Loro penano anche per questo, penano per venire a fare i colloqui, penano per mantenerti quando non lavori… Io i primi dieci anni di carcere li ho fatti senza lavorare, quindi sulle spalle dei miei familiari. A questo non ci pensi prima, ci pensi soltanto dopo. E dopo rientrano in gioco tutti quei sentimenti che prima non consideravi, come l’amore verso la famiglia, l’affetto per i propri cari”

Domenico Vullo, detenuto, da giugno 2021 in Articolo 21, aiutante cuoco in un hotel a Padova.

Cooperativa Giotto | Domenico Vullo | Carcere Due Palazzi | Fuori la Voce
Domenico Vullo

Non ho mai fatto il cuoco prima di finire in carcere, dove ho imparato prima di tutto i segreti della pasticceria, del cioccolato e del  gelato.
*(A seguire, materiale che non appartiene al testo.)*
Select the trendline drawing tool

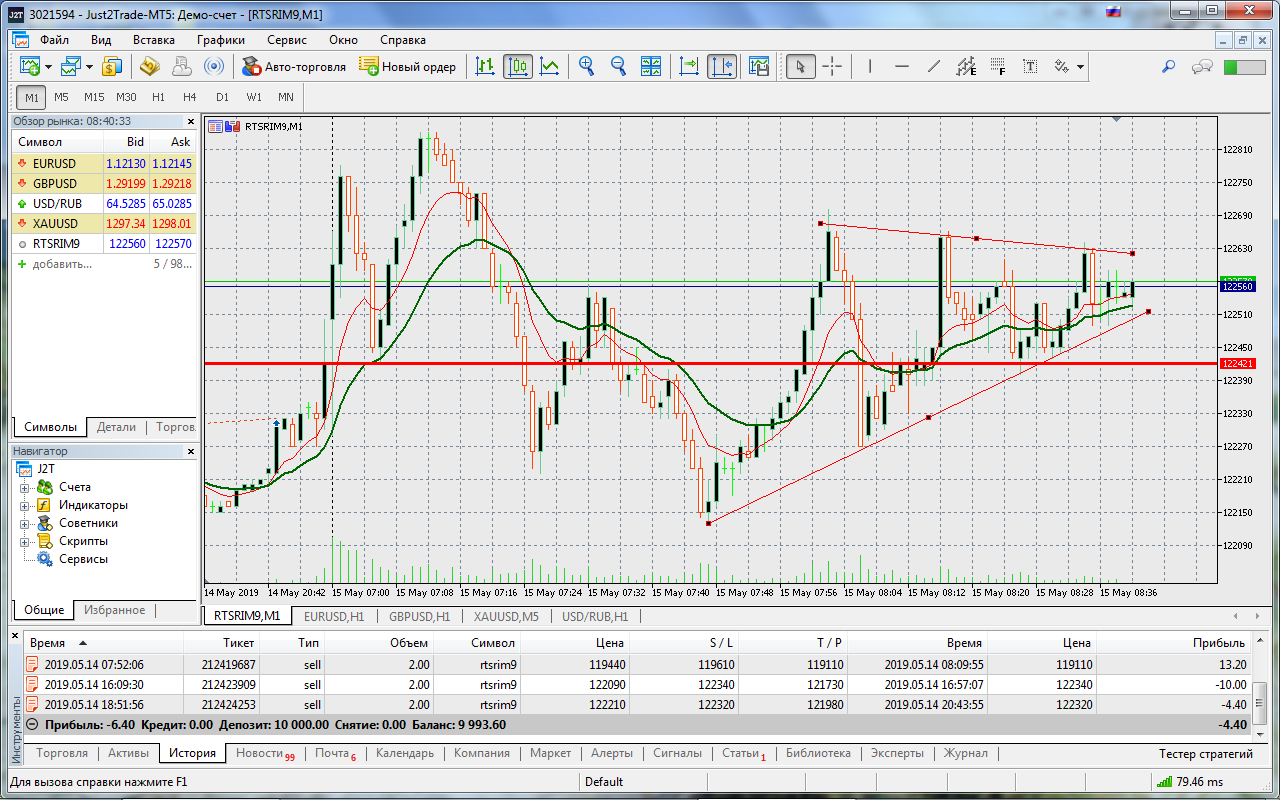point(934,67)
E questa è la mia prima  esperienza fuori dal carcere dopo quindici anni.

In pratica lavoro fuori e appena ho finito le mie ore (circa attorno alle 16.00) rientro in carcere. Certo era bello lavorare nella pasticceria dentro il carcere, ma fuori è tutto diverso.
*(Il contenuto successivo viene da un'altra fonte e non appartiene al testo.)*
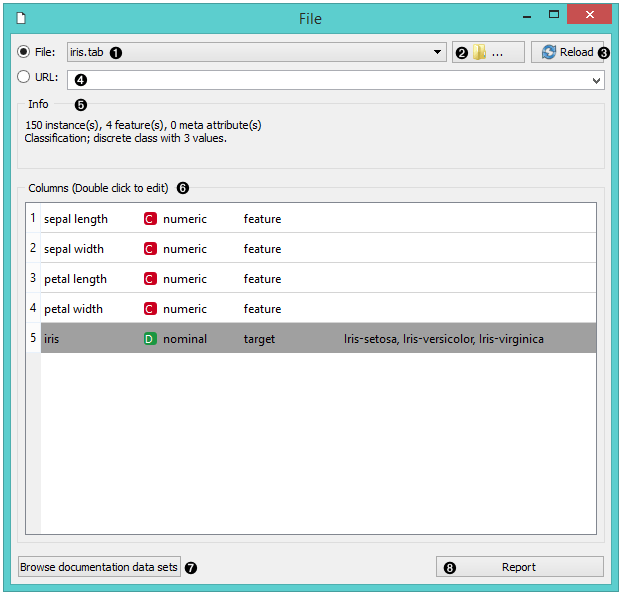Click the document icon in title bar
This screenshot has width=622, height=595.
(x=21, y=17)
E qui, nessuno mi tratta in modo differente, anche se vengo dal Due Palazzi. Lavorare dentro e fuori il carcere è molto importante perché puoi per esempio mandare qualcosa a casa e poi il tempo passa più velocemente”.

“Il carcere cosa rappresenta? Dipende da come uno lo prende. Purtroppo abbiamo una pena e la dobbiamo espiare. Il passato non conta più, ora conta solo il presente, che dobbiamo vivere al meglio. E per me, ora che riesco anche a sentire la mia famiglia ogni giorno, anche con brevi videochiamate, è tutta un’altra vita, anche mentalmente parlando, così come sembra diverso il percorso che sto facendo”.
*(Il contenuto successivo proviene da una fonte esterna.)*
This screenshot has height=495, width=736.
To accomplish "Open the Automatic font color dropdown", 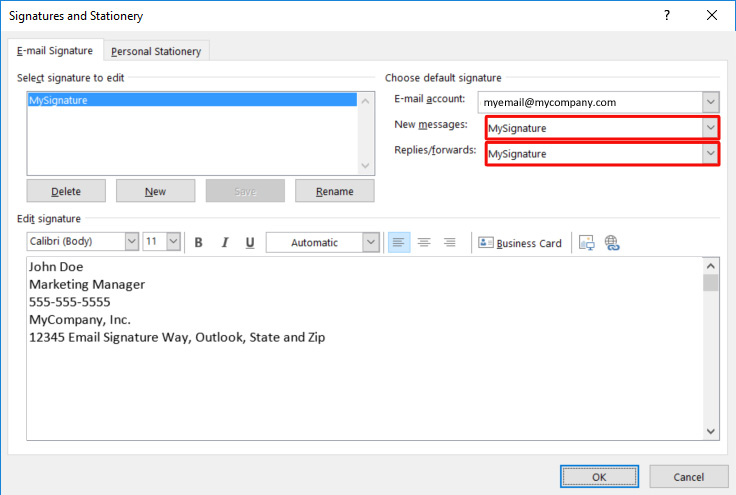I will [x=371, y=242].
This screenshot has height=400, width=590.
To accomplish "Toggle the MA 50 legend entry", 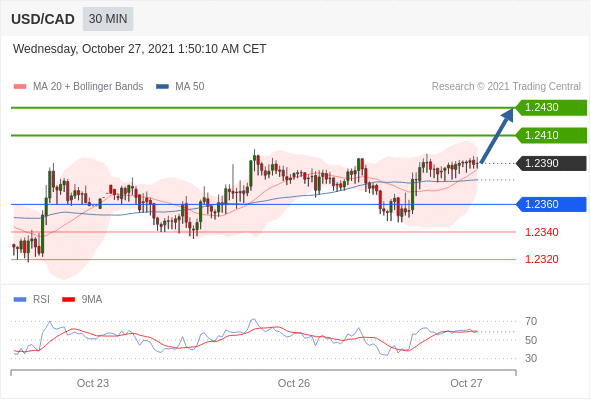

Matteo Marchetto, Presidente della cooperativa WorkCrossing che gestisce la Pasticceria Giotto all'interno del carcere di Padova.

Famosi i panettoni, circa 60.000 venduti ogni anno in tutto il mondo, da dieci anni stabilmente nella Top Ten nazionale del Gambero Rosso

Matteo Marchetto work crossing | Pasticceria Giotto | Fuori la Voce
Matteo Marchetto

Nella nostra pasticceria dietro le sbarre lavorano quaranta detenuti seguiti da dieci civili.

E ben sette persone stanno attualmente lavorando, in articolo 21, anche all’esterno del carcere, con la nostra cooperativa.

La nostra cooperativa è entrata al Due Palazzi nel 2004 attraverso un progetto di gestione delle cucine, gestito dal Ministero, poi abbiamo capito che qui era possibile lavorare e quasi per provocazione abbiamo portato dentro il nostro fiore all’occhiello, la pasticceria marchiata Giotto.

La cosa più bella nel lavorare con i detenuti è vedere il cambiamento di una persona. E questo ripaga di tutte le difficoltà e gli sforzi che comunque ci sono. 

Il lavoro è poi un lasciapassare importante per il dopo detenzione. Se poi viene da un percorso completo fatto anche di accompagnamento psicologico e scolastico allora anche i numeri della recidiva confermano la bontà dell’operazione: si passa da un drammatico 90% ad un provato 2/3%.

Il massimo?  Un detenuto che ha lavorato con noi che, una volta fuori, si è aperto una pasticceria tutta sua”.